Il cronista prosegue nel suo drammatico racconto: “…Gli impiegati accorrevano con torce e fanali; vi era anche la luna splendida, quindi la scena era iI vieppiù visibile nel suo orrore. I viaggiatori non feriti portavano aiuto agli altri. Furono estratti cadaveri due frenatori: Giuseppe Agosti, Carlo Carlini; indi il cadavere di Valentino Sanni, appuntato di cavalleria, indi del conduttore del treno, Giuseppe Dameri… I feriti sono 17, quasi tutti addetti alla ferrovia, compreso il macchinista… Tutti gli altri sono un po’ ammaccati, senza contare alcuni viaggiatori che se ne andarono senza chiedere medicature. I danni maggiori furono riportati dal treno-omnibus; quivi viaggiavano i cavalli di Pinerolo destinati alla Scuola di Roma. Sei cavalli sono morti, altri sbandati, altri feriti. Pare che nessuno dei viaggiatori del treno diretto abbia riportato danni notevoli. In tale treno vi erano vari viaggiatori delle classi signorili, alcuno coppie di sposi. Eravi il senatore Guala colla famiglia. I racconti delle scene avvenute nel momento del disastro sono indescrivibili. Viaggiatori balzati a terra correvano all’impazzata. Gli urli, gli svenimenti rendevano più difficile l’opera di salvataggio. Accorsero dallo vicine campagne i contadini… II capo-servizio del Movimento e Traffico di Torino ci comunica: « Ieri sera, 13, mentre si eseguivano a Pontegalera alcune manovre al treno 215, parte di questo treno venne urtata dal diretto N. 4, in transito. « Si hanno a deplorare quattro morti e sette feriti, e da informazioni ricevute si ritiene che fra essi sianvi cinque agenti ferroviari e due soldati…“.
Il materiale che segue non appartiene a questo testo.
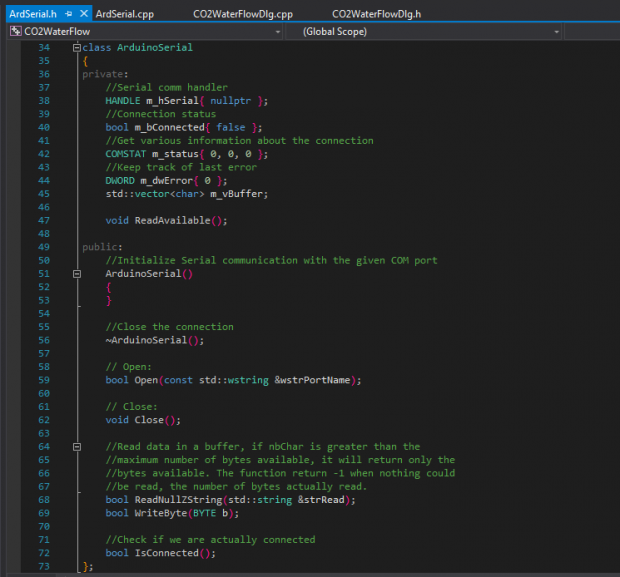This screenshot has height=577, width=620.
Task: Expand the CO2WaterFlow project dropdown arrow
Action: pyautogui.click(x=276, y=32)
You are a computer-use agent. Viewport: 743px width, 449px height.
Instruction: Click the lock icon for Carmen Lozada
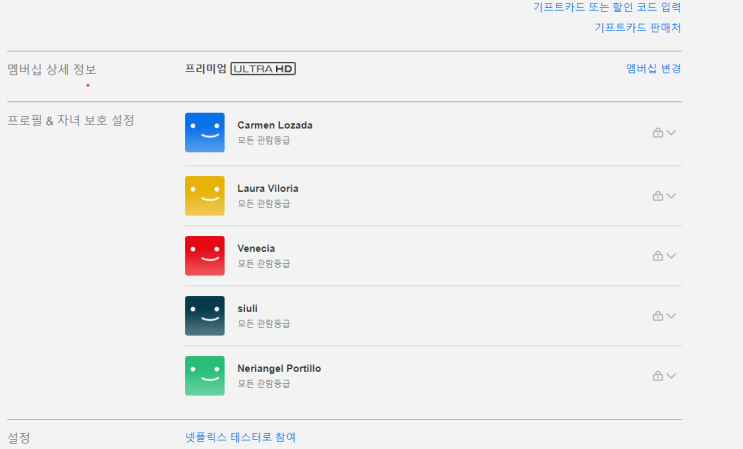[x=658, y=133]
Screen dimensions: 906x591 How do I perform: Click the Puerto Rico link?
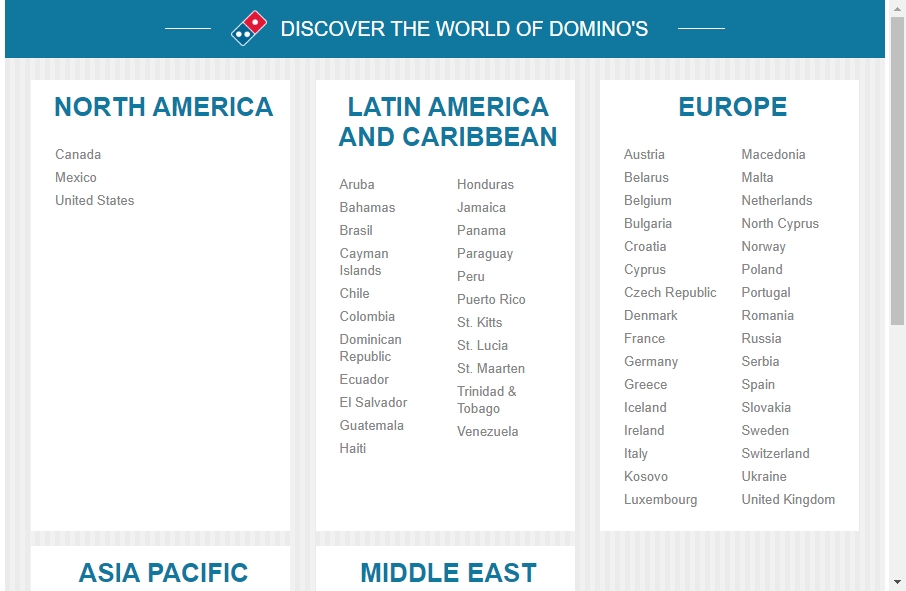click(491, 299)
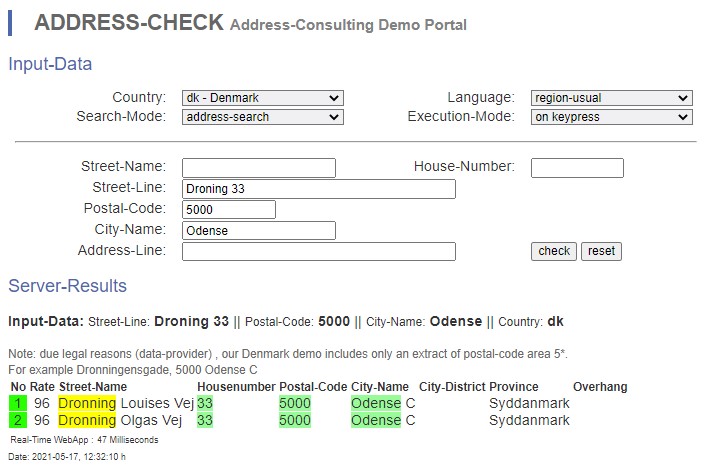Click postal code 5000 in second result
The width and height of the screenshot is (704, 473).
point(294,421)
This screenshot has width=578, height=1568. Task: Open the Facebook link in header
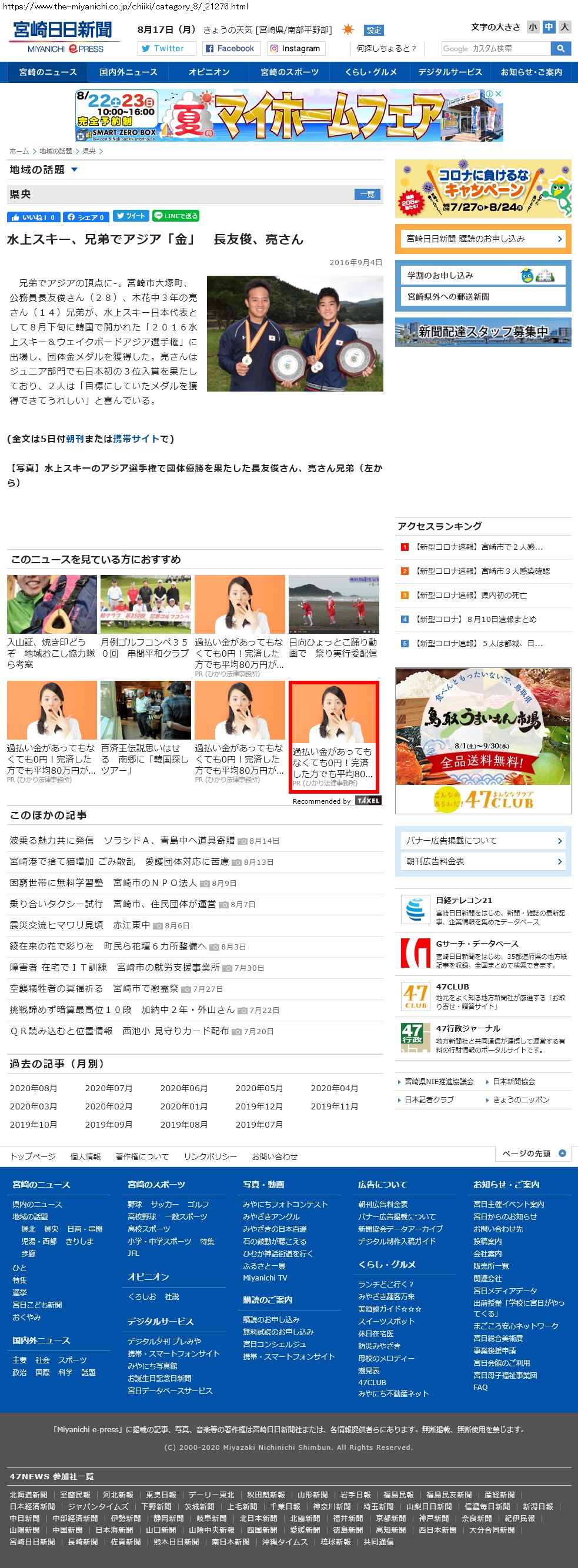tap(232, 49)
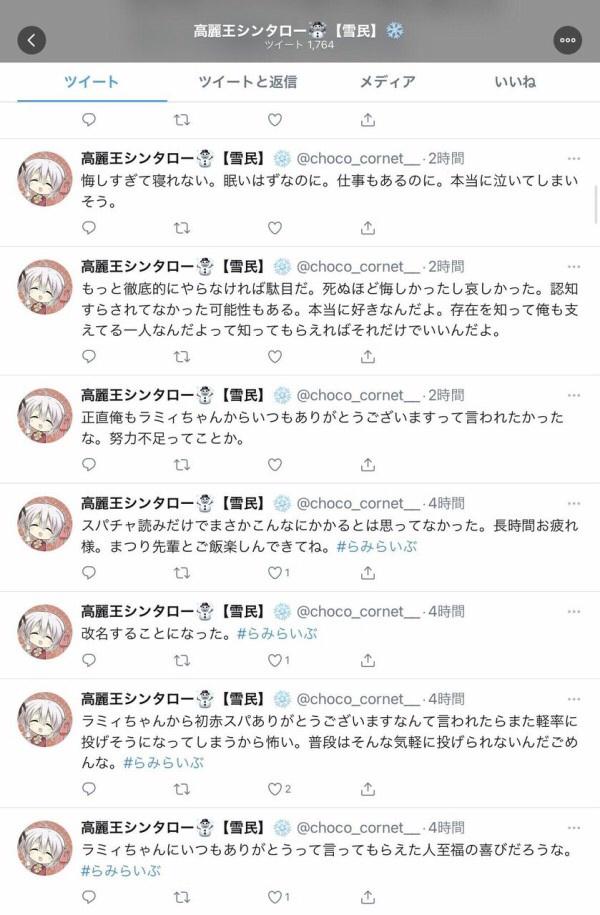Reply to the スパチャ読み tweet
600x915 pixels.
[x=89, y=572]
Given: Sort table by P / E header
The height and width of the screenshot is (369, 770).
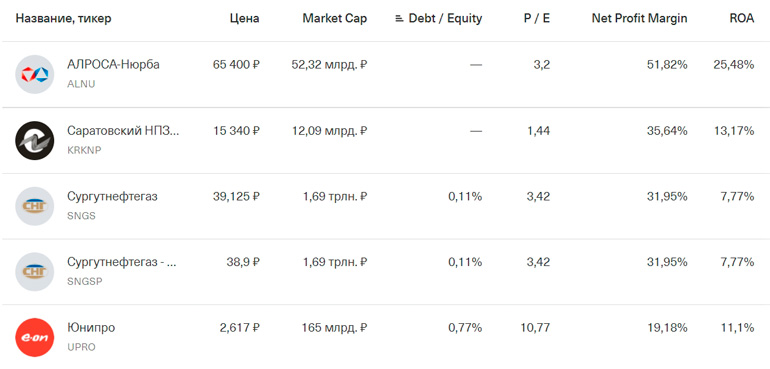Looking at the screenshot, I should [537, 19].
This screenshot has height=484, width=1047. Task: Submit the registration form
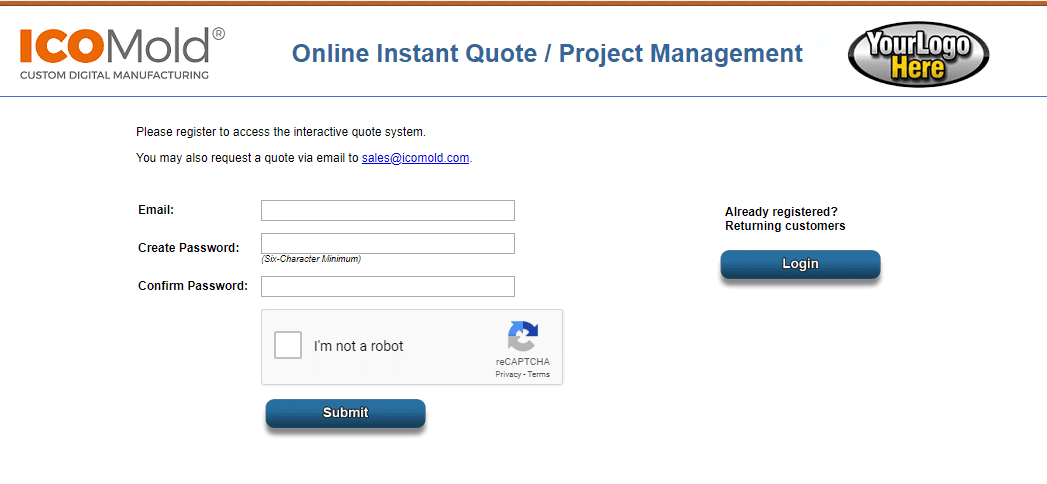[x=345, y=413]
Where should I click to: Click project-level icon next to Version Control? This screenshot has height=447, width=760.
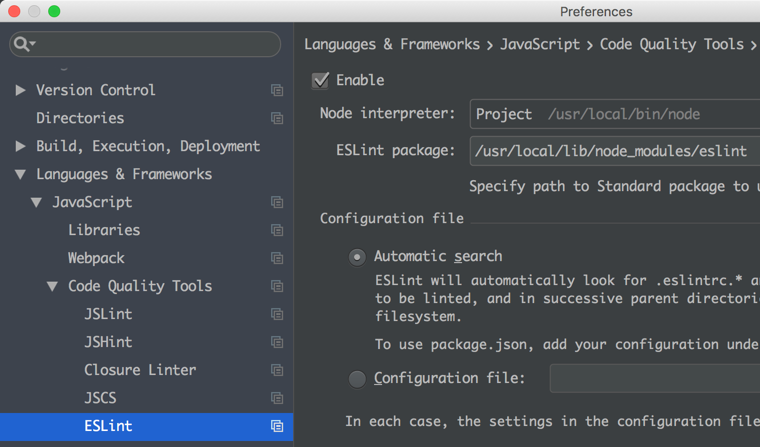pyautogui.click(x=277, y=90)
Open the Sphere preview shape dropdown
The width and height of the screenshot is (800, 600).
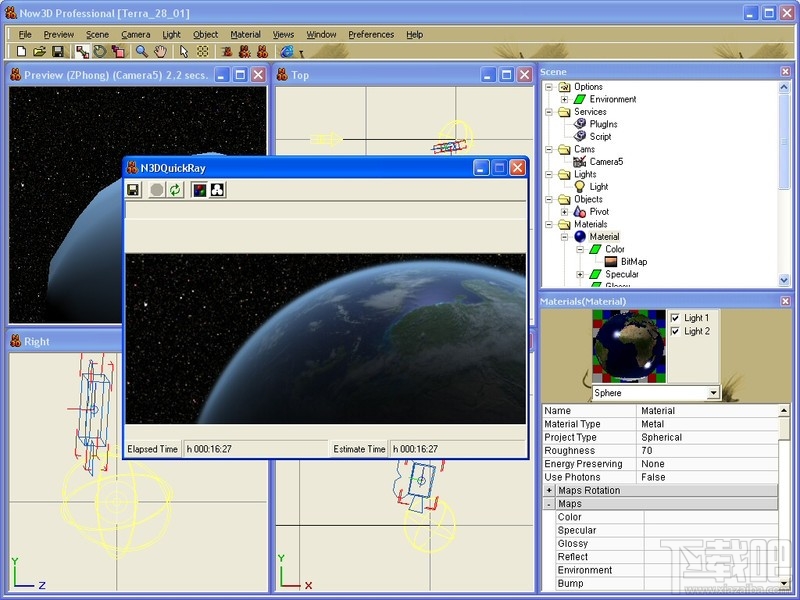[712, 393]
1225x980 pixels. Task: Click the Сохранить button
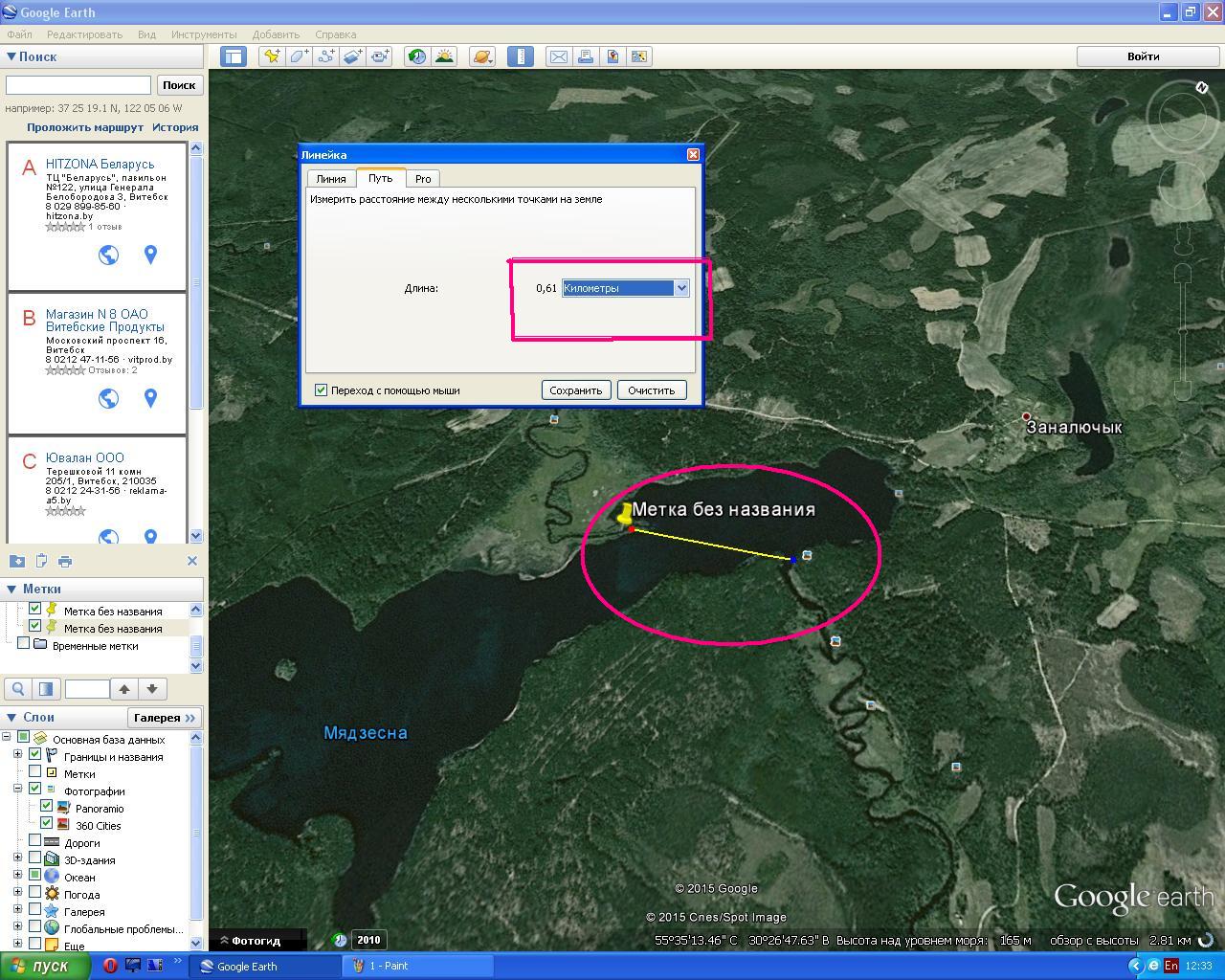click(x=575, y=390)
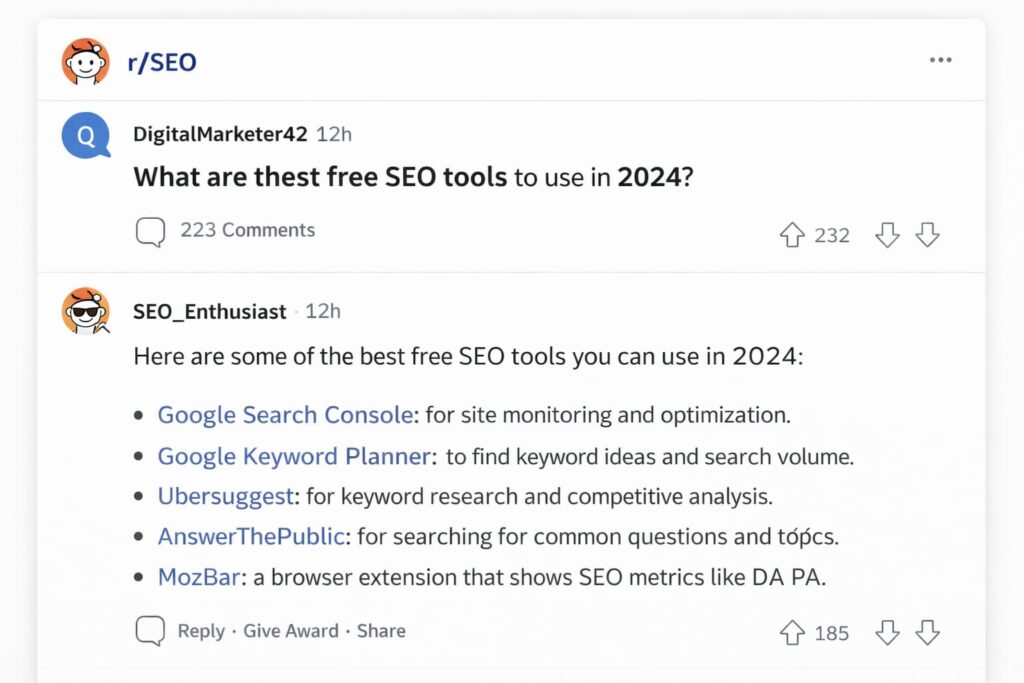This screenshot has height=683, width=1024.
Task: Click the r/SEO subreddit snoo avatar
Action: coord(86,62)
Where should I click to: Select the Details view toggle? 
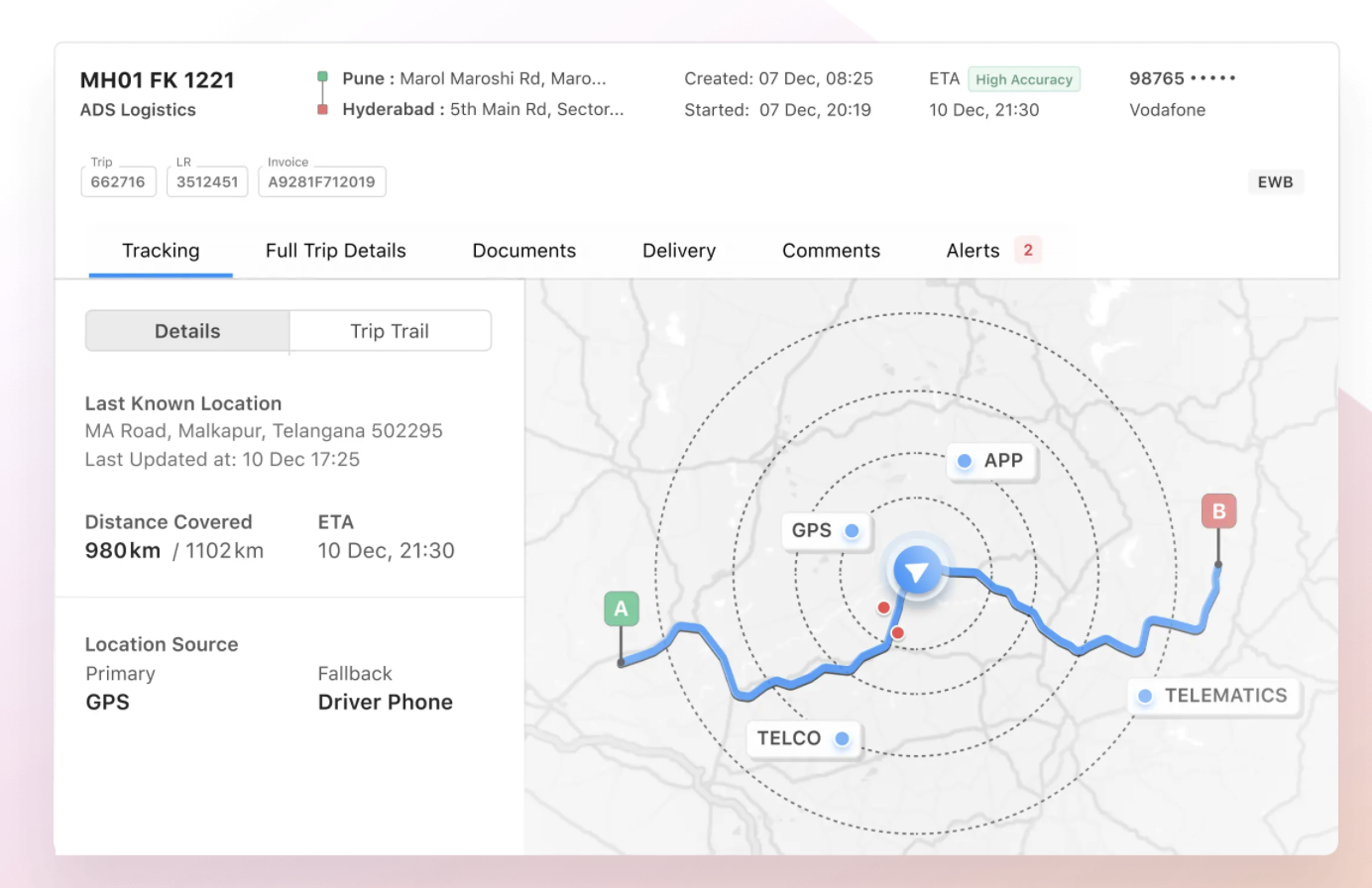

Nell’edizione del giorno successivo i lettori poterono apprendere ulteriori particolari sul disastro: “…Verso le 3 del mattino fermassi a Pontegalera un treno per i viaggiatori che vollero proseguire per Torino. Pare che tra i feriti giunti a Roma e portati all’Ospedale della Consolazione, un fuochista ed un capo-treno dovranno subire amputazioni… I feriti appartengono tutti alle Provincie centrali e meridionali d’Italia… Mentre si facevano i salvataggi, nella confusione generale erasi dimenticato che stava per sopraggiungere l’altro treno direttissimo di Pisa. Un facchino ebbe la presenza di spirito di correre con un segnale avviso incontro al treno fermandolo; cosi fu evitata un’altra chi sa che terribile catastrofe. Stasera i cadaveri vennero trasportati a Roma…. Per il disastro di Pontegaleria si sono aperte tre inchieste… I cadaveri furono trasportati stanotte a Campoverano. Il Re telegrafò da Palermo che si soccorra con la sua cassetta privata la famiglia del soldato morto, dando un sussidio ai feriti…“.

Immagine in alto, illustrazione d’epoca, tratta dalla rivista “L’illustrazione Popolare“, Volume XXVIII, 1892.